> _What is asked_:
a. List the titles of every poem from which the passage on Chills and Fever below quotes one or more full lines set apart from the prose.
b. In the passage on Chills and Fever below, which word is singled out from "Here Lies a Lady"?

We all know how, when one opens Chills and Fever, published in 1924, only five years after Poems about God, lines and phrases that never could have appeared in the earlier volume leap off the page. In “Spectral Lovers”:

He had reduced his tributaries faster,
Had not considerations pinched his heart
Unfitly for his art.

In “To a Lady Celebrating Her Birthday”:

This day smells mortuary more than most
To me upon my post.

Of the tree in “Vaunting Oak”:

“Largely, the old gentleman is,” I grieved, “cadaver . . .”[3]

In “Nocturne”:

The white moon plunges wildly, it is a most ubiquitous ghost . . .

In “Prometheus in Straits”:

And comfort my knees with red bruises of prostration . . .

In “Captain Carpenter”:

And made the kites to whet their beaks, clack, clack.

And let us not forget the famous “vexed” in “Bells for John Whiteside’s Daughter,” and the “thole” in “Here Lies a Lady.”

Vocabulary, syntax, imagery, and rhythm, not to mention the range of reference and the varieties of dramatic context in individual poems, all constitute the voice which affirms the new persona and establishes the distance from the subject at which the persona is located. This is the distance at which, as we have said, the subject was really to be “seen”; for in poetry a subject can be “seen” only if we can believe in the posited “see-er,” and I his is possible only if he is at such a distance from the subject that we can clearly distinguish him from it.[4] The true drama, the true “insides,” of a poem is in the act of the “seeing”—in the vital interrelation of the “see-er” and the “seen.” So in these matters we must play with a paradox: near is far, and far is near. No: near may be far and far may be near, for this is a world where no rule is hard and fast.

> _Supplied records_:
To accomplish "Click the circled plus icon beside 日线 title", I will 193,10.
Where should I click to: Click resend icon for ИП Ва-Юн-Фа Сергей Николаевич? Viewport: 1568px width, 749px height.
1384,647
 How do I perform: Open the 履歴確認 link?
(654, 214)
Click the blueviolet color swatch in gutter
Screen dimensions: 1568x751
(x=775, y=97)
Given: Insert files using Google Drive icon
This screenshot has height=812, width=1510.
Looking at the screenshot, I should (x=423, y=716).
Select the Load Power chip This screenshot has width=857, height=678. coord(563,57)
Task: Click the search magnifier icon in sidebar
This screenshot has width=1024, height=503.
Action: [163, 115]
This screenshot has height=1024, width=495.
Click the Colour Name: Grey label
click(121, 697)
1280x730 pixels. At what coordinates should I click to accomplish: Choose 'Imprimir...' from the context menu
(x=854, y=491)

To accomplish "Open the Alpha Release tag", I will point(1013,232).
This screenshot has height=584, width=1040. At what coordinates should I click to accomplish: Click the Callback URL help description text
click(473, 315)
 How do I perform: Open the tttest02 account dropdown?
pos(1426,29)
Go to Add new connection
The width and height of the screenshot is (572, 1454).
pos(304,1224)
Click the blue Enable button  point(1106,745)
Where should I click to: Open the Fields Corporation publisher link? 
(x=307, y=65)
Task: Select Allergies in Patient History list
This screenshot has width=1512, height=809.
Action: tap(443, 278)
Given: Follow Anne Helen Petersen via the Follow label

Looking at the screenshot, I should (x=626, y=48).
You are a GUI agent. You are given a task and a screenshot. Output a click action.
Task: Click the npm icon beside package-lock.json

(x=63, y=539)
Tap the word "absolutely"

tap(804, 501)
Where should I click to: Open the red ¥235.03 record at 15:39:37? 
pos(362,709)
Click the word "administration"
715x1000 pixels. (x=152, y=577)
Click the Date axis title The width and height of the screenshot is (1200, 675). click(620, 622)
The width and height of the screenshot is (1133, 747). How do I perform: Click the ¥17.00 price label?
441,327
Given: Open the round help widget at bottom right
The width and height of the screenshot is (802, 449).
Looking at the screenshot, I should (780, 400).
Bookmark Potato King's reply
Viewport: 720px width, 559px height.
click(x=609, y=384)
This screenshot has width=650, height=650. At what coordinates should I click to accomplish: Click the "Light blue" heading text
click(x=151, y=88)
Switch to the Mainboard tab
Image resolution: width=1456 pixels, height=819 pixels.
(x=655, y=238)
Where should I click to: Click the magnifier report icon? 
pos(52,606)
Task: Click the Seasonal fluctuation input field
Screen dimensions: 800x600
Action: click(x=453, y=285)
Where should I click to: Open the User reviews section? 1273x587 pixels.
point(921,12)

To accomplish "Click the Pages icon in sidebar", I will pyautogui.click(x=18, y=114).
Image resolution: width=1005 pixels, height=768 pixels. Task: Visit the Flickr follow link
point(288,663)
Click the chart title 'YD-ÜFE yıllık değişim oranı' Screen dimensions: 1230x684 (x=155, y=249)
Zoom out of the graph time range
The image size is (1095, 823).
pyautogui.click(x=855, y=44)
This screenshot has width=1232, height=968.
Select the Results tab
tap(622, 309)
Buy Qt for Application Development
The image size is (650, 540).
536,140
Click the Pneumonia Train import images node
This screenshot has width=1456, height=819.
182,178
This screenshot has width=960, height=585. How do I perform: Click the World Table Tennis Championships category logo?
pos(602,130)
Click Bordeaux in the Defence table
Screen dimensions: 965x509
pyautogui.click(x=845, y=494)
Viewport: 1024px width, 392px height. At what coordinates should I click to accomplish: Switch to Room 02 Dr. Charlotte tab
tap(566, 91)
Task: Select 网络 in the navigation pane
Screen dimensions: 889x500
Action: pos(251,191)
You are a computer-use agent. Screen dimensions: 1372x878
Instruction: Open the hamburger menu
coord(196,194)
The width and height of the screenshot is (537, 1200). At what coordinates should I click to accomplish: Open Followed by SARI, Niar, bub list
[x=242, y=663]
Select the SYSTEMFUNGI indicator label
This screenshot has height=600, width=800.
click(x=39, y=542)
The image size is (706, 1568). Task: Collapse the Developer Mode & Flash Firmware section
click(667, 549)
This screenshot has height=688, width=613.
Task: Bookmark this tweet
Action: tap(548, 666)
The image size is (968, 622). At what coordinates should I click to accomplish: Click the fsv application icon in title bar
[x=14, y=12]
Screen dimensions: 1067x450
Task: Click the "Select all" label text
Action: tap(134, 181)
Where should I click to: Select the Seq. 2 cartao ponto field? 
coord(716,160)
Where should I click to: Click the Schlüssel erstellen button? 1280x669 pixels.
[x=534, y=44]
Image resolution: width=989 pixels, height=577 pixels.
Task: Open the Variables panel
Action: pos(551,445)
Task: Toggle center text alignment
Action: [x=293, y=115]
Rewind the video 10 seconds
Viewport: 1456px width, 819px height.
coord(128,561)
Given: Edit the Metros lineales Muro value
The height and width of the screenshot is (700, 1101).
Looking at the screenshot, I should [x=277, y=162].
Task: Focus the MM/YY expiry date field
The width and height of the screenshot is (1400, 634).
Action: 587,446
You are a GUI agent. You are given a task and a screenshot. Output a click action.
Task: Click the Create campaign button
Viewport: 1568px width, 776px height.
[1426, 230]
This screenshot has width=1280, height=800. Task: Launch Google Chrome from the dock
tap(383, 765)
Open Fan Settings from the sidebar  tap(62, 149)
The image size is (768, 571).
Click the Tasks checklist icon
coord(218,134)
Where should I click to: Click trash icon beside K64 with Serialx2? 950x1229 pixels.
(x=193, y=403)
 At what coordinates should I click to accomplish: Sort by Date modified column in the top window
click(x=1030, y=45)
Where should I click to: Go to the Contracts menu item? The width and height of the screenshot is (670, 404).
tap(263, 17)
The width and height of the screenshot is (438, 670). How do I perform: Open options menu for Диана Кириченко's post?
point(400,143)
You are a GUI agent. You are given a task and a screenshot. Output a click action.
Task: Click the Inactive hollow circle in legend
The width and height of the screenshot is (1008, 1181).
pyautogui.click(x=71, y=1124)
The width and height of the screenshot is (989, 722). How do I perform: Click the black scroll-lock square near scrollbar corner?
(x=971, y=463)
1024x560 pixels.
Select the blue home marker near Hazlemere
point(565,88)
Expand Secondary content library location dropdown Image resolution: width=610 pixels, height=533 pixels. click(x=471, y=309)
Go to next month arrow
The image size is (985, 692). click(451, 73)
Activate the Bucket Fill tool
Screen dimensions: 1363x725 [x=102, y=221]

> _Results of the exercise_:
a.
"Spectral Lovers"
"To a Lady Celebrating Her Birthday"
"Vaunting Oak"
"Nocturne"
"Prometheus in Straits"
"Captain Carpenter"

b. "Thole"